Saved data entries

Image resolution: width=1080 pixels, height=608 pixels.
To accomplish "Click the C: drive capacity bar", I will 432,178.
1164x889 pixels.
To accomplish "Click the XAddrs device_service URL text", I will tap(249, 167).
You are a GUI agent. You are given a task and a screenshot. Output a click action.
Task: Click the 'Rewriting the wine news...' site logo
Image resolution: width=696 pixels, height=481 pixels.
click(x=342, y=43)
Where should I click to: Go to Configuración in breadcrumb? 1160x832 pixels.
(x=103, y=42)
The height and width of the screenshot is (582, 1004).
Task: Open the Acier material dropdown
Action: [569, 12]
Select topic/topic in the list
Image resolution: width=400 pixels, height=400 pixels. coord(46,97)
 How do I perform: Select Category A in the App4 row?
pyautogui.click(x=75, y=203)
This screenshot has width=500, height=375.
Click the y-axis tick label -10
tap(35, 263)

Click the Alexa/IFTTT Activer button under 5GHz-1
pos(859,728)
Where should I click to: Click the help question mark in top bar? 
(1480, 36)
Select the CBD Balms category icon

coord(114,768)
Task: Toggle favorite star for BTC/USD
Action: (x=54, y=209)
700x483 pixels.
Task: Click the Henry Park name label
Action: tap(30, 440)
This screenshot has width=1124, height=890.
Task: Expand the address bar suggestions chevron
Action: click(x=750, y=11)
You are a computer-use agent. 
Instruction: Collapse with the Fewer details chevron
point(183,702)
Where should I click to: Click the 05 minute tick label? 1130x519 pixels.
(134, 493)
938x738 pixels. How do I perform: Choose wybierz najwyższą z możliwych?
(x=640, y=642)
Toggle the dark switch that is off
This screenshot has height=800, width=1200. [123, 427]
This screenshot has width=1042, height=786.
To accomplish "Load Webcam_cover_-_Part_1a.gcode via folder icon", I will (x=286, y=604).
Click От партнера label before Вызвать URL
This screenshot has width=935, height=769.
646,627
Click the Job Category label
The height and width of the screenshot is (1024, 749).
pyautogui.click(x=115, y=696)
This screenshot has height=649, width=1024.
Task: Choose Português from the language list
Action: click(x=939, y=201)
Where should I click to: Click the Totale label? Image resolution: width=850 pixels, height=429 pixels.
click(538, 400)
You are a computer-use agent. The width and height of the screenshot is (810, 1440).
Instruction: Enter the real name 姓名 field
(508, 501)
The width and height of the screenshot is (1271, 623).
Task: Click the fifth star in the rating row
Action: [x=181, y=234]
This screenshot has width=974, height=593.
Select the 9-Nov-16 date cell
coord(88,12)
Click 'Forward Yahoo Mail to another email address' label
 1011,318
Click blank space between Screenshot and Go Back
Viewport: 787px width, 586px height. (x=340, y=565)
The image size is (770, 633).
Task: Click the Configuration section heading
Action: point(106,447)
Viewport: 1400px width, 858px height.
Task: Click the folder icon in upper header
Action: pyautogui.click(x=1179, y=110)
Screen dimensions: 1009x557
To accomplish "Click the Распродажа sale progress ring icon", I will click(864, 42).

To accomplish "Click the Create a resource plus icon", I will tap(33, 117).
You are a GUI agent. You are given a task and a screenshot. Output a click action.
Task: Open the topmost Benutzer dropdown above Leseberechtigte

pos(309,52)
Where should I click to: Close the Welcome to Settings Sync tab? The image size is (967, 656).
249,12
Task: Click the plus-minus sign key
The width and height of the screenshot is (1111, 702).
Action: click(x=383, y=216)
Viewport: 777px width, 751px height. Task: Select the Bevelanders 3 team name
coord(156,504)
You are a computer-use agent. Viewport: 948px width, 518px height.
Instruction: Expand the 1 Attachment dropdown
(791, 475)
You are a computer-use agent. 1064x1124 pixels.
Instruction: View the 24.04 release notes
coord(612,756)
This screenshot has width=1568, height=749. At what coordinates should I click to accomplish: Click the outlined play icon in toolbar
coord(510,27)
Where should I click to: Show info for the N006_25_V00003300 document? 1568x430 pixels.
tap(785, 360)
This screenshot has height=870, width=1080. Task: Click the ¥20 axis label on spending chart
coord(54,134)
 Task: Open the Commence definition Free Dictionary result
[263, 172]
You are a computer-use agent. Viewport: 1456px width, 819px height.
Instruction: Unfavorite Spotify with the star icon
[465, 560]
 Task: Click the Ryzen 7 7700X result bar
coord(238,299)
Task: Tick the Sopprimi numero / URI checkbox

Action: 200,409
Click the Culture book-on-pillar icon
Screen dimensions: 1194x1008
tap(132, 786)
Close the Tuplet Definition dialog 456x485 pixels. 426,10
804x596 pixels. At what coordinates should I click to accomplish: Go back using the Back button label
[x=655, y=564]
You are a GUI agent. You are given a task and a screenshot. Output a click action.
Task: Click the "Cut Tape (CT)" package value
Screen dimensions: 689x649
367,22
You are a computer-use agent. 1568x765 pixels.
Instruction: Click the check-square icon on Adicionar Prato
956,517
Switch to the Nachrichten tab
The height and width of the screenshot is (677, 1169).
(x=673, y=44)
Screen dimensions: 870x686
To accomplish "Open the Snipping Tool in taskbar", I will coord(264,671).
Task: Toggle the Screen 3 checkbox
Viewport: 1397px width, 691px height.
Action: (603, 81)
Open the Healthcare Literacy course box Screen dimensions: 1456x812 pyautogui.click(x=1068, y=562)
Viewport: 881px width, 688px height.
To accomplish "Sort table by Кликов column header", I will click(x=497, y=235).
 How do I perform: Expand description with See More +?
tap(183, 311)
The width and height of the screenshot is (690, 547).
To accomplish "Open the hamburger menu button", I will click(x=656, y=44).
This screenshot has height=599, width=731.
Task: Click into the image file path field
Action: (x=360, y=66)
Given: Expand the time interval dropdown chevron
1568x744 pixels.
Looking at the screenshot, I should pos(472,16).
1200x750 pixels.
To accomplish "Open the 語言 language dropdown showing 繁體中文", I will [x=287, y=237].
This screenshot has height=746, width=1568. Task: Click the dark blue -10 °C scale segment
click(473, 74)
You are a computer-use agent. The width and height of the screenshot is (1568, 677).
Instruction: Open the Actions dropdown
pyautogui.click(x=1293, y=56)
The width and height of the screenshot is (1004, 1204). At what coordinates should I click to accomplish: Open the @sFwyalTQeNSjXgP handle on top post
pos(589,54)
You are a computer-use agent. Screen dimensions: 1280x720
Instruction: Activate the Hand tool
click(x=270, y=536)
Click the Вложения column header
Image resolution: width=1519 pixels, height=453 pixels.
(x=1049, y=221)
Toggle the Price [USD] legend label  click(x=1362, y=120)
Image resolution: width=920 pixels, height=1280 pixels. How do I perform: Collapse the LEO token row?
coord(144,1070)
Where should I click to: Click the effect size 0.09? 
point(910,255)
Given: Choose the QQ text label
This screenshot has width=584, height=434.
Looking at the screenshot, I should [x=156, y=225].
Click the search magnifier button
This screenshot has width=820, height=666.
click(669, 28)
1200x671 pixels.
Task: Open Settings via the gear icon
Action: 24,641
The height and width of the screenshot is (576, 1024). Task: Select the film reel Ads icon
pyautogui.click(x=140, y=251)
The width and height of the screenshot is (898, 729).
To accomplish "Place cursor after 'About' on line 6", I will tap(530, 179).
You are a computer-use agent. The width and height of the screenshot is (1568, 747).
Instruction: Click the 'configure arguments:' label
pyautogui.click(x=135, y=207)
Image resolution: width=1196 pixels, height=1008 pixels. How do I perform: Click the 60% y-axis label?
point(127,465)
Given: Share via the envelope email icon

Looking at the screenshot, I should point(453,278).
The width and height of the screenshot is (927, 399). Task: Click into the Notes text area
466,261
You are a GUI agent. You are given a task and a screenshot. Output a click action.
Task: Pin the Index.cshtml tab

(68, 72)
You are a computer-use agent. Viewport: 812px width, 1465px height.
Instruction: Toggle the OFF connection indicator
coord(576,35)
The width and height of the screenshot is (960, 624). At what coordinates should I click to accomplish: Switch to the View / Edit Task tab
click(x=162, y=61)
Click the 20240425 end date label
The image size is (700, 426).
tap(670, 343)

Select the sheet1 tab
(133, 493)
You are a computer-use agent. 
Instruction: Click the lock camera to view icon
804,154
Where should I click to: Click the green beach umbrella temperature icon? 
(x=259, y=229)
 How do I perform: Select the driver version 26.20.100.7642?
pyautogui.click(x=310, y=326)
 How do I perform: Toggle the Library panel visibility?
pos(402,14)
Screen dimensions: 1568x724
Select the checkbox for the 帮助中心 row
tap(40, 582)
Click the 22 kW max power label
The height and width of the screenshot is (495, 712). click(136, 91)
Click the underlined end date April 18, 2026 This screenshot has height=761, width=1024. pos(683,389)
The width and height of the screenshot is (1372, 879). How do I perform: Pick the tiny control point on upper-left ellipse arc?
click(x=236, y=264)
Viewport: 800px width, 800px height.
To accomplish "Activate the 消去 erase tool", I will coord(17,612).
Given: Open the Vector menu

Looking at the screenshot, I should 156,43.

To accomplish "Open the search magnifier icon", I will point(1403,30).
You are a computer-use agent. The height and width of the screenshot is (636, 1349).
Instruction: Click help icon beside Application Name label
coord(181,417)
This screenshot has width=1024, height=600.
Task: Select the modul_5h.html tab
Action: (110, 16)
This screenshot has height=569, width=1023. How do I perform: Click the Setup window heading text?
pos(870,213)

=== DESCRIPTION OF THE TASK ===
Taking the records above, retype every line from the one with "Viewport: 800px width, 800px height." down to the one with "You are a computer-use agent. The height", exactly and with nothing else.

=== SOLUTION FOR THIS TASK ===
Viewport: 800px width, 800px height.
To accomplish "Activate the 消去 erase tool", I will coord(17,612).
Given: Open the Vector menu

Looking at the screenshot, I should 156,43.

To accomplish "Open the search magnifier icon", I will point(1403,30).
You are a computer-use agent. The height and width of the screenshot is (636, 1349).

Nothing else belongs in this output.